4. Mileage Warranty and Tread Life

Firestone Michelin
Treadwear Warranty up to 55,000 miles tread life warranty up to 90,000 miles tread life warranty
Average Tread Life Firestone tires are expected to last anywhere between 40,000 to 60,000 miles on average. Michelin tires are designed to last between 45,000 to 85,000 miles on average.

Based on my research, the Firestone tires come with a treadwear warranty of up to 55,000 miles, while the Michelin tires offer a longer warranty of up to 90,000 miles.

In terms of average lifespan, Firestone tires typically last between 40,000 to 60,000 miles, while Michelin tires are designed to last between 45,000 to 85,000 miles.

So, if you prioritize longevity, Michelin tires might be a better option.

5. Prices

In this section, I’ll be taking a look at the price ranges of both tire brands – Firestone vs Michelin.

I’ll be using one of the biggest tire and wheel retailers in the US for this comparison – Discount Tire.

Here is a comprehensive table that showcases each brand has to offer:

Firestone Michelin
Average Price Range (Discount Tire) $82 to $603 /ea $112 to $1,160 /ea
Cheapest Tire (Discount Tire) FT140 goes from $82 – $170 /ea X-ICE Snow goes from $112 – $493 /ea
Most Expensive Tire (Discount Tire) Destination M/T 2 goes from $229 – $603 /ea Pilot Sport 4S goes from $236 – $1,160 /ea

6. Pros and Cons


Pros Cons
Firestone tires have good performance Their shop is very expensive and they might try and sell you unnecessary services/things
Wide availability
Good option for those who live in areas with harsh winter conditions


Pros Cons
Probably the most reputed brand in the industry Some of their tires can get very expensive
Michelin tires are known for their high quality and durability
Their tires are equipped with advanced technologies that provide maximum fuel-saving, noise reduction, and performance

7. Popular Tires

Here are some notable tires from Firestone:

  • Destination LE3
  • Firehawk Indy 500
  • WeatherGrip

Some of Michelin’s best tires are shown below:

  • Pilot Sport 4S
  • Defender T+H
  • Premier A/S

Which Is the Better Brand Overall?

Based on the evaluation of dry performance, the Michelin Pilot Sport 4S takes a slight lead.

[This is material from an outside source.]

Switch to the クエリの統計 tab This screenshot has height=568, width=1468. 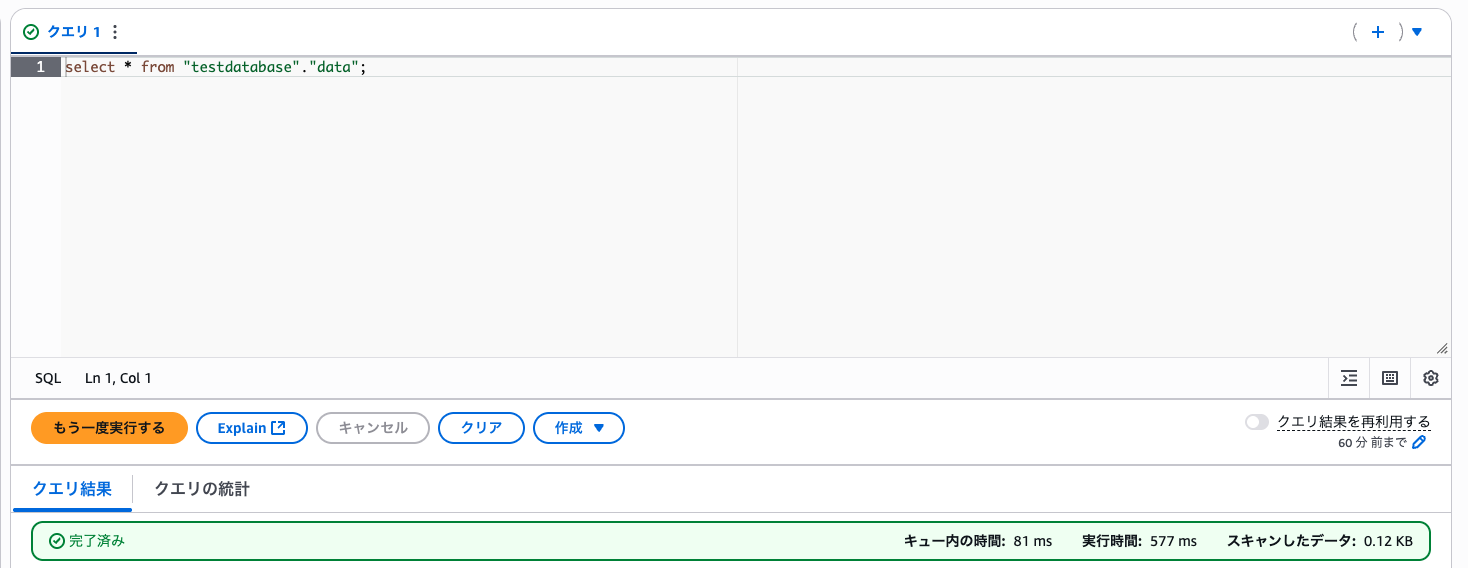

When it comes to wet performance, both the Firestone WeatherGrip and Michelin Pilot Sport All Season 4 demonstrate commendable capabilities, making it a tie.

In terms of snow performance, the Michelin X-Ice Xi3 comes out slightly ahead.

However, when considering mileage warranty and average lifespan, Michelin tires offer a longer warranty and higher potential mileage.

Taking all factors into account, Michelin emerges as the better pick overall.